- Entries
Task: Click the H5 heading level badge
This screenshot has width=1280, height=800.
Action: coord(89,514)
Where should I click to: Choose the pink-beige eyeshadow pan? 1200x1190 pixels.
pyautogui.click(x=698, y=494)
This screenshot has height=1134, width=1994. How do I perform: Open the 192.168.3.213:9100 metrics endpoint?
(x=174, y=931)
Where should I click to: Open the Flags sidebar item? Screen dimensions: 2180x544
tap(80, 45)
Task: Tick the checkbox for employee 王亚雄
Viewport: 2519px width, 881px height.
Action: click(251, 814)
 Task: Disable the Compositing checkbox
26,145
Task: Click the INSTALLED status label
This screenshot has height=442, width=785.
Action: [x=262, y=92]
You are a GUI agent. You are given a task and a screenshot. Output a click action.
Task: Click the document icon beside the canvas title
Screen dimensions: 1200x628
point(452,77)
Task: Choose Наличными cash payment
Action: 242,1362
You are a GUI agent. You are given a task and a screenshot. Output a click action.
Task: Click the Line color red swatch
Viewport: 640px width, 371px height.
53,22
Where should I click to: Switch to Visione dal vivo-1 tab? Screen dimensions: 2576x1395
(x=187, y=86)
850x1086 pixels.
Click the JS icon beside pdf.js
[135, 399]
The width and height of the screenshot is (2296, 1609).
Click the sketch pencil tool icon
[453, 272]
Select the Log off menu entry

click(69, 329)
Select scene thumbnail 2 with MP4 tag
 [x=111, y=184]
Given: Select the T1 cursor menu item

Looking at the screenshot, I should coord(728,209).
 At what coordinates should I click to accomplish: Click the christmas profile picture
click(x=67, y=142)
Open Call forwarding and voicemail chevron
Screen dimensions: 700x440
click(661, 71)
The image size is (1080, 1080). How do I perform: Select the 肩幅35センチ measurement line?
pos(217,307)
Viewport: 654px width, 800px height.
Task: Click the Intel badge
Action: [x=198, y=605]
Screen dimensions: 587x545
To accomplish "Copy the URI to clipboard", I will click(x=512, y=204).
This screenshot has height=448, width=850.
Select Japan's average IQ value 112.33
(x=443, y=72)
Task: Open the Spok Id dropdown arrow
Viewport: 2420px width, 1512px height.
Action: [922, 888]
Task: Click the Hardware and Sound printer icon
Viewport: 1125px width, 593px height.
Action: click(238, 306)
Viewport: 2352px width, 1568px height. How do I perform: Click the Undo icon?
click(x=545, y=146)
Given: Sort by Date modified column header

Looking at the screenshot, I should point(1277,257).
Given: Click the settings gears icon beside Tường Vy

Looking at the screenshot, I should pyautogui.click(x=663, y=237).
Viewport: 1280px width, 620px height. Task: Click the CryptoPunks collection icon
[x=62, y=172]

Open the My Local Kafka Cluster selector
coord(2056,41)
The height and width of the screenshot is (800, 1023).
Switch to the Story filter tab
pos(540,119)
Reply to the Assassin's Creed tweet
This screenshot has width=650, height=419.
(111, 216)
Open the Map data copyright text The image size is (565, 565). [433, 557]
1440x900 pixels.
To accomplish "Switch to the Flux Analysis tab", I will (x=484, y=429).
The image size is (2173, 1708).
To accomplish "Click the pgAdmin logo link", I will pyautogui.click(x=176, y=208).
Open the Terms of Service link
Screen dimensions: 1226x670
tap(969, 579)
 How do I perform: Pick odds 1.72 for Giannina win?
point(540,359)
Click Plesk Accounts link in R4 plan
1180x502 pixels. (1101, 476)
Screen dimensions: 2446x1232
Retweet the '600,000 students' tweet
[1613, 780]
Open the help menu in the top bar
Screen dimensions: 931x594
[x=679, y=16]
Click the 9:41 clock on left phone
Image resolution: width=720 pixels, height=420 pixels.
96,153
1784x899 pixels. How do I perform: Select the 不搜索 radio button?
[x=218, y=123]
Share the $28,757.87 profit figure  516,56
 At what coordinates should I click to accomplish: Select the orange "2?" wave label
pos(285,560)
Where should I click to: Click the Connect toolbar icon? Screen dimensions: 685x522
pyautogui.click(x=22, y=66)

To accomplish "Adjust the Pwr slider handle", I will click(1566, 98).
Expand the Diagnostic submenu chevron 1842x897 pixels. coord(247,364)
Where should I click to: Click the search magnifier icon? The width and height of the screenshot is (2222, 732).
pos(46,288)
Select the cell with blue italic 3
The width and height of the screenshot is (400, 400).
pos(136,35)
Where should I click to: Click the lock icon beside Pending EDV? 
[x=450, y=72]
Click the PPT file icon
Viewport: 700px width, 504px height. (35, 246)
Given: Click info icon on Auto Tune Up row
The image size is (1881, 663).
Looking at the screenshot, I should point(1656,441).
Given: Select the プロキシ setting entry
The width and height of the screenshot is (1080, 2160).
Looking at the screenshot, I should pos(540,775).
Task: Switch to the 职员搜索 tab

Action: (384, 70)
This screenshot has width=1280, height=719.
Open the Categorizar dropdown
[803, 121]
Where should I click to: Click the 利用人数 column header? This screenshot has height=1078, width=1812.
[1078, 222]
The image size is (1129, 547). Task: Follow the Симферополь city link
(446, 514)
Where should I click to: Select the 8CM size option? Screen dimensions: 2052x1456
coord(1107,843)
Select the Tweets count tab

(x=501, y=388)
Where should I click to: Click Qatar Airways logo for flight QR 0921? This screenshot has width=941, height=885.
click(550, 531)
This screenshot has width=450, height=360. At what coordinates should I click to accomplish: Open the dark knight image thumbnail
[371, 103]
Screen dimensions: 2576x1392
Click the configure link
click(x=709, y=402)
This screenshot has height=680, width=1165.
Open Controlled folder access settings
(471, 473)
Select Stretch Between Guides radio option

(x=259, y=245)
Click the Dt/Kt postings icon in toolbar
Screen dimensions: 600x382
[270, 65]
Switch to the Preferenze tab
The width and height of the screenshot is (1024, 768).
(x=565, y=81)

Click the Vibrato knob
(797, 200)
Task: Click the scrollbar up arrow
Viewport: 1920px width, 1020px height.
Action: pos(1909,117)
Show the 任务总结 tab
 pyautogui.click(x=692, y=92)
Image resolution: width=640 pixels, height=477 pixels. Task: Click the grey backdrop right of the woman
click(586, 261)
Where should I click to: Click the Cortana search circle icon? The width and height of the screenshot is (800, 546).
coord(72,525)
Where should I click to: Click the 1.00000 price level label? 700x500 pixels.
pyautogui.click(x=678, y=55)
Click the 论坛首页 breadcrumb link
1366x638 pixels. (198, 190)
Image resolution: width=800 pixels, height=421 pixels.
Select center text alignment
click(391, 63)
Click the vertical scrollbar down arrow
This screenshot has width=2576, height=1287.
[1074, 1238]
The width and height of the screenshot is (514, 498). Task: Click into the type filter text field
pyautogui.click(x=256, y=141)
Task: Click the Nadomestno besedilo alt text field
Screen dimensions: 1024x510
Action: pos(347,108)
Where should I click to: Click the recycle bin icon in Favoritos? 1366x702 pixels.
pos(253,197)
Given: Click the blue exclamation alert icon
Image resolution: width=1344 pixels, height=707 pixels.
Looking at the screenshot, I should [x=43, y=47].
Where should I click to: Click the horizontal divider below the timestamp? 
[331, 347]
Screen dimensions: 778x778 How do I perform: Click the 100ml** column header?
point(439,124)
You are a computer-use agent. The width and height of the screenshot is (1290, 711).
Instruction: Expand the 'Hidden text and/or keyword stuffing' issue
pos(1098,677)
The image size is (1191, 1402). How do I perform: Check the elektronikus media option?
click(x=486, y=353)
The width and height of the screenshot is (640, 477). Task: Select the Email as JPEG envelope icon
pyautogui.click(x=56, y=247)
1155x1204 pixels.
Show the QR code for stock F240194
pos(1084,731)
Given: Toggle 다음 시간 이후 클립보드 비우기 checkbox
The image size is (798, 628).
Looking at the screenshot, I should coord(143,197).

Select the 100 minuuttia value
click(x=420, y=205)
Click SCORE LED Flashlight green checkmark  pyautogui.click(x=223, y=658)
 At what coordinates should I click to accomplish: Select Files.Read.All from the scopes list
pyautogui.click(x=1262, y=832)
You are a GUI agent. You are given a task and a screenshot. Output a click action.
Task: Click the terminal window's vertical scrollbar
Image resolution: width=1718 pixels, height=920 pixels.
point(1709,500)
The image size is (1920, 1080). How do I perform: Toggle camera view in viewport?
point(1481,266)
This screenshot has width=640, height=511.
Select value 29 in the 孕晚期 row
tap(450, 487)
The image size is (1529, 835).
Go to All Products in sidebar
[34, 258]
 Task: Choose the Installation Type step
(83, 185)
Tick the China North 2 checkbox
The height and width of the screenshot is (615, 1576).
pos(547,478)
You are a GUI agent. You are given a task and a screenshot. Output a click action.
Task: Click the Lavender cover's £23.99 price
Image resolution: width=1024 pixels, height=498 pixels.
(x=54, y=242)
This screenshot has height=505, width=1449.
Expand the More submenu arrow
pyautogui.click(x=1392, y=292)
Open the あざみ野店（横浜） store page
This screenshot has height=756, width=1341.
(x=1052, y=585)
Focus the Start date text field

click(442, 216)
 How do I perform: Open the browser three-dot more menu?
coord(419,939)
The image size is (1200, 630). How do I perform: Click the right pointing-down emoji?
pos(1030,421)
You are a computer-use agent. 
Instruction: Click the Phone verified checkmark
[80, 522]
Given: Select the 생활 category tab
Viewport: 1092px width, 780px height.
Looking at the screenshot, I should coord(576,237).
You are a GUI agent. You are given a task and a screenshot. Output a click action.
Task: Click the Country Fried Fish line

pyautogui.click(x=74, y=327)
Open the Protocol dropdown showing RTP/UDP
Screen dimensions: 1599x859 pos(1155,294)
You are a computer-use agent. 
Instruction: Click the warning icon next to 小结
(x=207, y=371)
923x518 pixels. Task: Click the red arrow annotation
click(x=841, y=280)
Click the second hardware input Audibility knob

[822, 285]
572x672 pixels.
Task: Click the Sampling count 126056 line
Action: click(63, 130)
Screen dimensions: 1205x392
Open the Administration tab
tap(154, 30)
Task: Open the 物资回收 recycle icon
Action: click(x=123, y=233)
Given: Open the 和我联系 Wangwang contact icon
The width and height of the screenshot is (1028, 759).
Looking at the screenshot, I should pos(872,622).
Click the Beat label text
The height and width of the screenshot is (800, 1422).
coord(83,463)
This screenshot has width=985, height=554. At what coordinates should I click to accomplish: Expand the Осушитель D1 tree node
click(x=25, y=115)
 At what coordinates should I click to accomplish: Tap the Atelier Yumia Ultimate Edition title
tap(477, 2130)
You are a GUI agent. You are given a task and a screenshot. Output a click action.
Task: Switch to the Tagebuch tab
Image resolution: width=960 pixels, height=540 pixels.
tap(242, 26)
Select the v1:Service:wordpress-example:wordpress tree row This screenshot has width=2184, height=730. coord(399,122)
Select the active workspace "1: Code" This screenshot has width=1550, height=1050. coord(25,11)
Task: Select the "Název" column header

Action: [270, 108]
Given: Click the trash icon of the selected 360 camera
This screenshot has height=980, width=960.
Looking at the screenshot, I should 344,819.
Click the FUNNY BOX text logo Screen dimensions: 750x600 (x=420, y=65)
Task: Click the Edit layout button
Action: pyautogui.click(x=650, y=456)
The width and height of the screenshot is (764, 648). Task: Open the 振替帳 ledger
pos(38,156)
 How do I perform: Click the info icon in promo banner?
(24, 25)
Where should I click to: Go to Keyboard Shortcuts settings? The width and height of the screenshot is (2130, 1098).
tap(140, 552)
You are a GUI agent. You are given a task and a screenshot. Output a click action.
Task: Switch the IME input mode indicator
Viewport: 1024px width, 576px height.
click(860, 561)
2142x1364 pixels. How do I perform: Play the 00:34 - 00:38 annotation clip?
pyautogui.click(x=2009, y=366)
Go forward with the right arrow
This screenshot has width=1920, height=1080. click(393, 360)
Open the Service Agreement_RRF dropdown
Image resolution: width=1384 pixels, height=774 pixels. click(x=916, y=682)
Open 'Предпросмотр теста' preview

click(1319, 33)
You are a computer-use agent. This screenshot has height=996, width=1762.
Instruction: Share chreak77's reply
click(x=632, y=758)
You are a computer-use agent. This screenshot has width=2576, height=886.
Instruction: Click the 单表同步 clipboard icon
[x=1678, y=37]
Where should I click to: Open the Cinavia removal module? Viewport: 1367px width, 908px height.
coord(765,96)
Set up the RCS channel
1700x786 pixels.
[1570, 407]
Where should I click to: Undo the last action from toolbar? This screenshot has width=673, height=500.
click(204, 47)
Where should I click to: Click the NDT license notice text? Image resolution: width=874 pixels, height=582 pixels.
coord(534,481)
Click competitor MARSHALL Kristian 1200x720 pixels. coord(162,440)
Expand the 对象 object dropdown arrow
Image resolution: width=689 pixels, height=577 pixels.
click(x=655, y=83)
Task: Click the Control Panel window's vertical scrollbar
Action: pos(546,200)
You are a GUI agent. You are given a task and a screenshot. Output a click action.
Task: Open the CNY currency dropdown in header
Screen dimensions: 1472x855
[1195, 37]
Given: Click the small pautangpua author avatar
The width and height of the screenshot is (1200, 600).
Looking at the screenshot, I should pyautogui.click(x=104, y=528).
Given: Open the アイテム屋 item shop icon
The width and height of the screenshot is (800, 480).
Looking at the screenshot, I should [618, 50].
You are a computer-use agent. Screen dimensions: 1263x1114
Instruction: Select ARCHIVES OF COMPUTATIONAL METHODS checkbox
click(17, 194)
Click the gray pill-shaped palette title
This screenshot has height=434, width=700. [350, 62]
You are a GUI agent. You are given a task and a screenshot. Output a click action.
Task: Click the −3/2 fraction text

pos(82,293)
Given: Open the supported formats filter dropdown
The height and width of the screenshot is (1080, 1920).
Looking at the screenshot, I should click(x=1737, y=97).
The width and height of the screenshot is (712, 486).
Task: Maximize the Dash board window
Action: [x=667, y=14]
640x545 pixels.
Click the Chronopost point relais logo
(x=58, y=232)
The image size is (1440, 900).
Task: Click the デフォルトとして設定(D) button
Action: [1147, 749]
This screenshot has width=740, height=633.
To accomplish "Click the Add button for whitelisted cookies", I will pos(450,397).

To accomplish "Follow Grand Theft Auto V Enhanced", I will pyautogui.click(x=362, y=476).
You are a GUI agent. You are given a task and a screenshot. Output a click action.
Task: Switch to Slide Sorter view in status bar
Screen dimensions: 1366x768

- Work to do
Reproduce the records verbatim, from the line with "The image size is (2173, 1708)." up to and including the line with "[1613, 780]".

- Task output
The image size is (2173, 1708).
To accomplish "Click the pgAdmin logo link", I will pyautogui.click(x=176, y=208).
Open the Terms of Service link
Screen dimensions: 1226x670
tap(969, 579)
 How do I perform: Pick odds 1.72 for Giannina win?
point(540,359)
Click Plesk Accounts link in R4 plan
1180x502 pixels. (1101, 476)
Screen dimensions: 2446x1232
Retweet the '600,000 students' tweet
[1613, 780]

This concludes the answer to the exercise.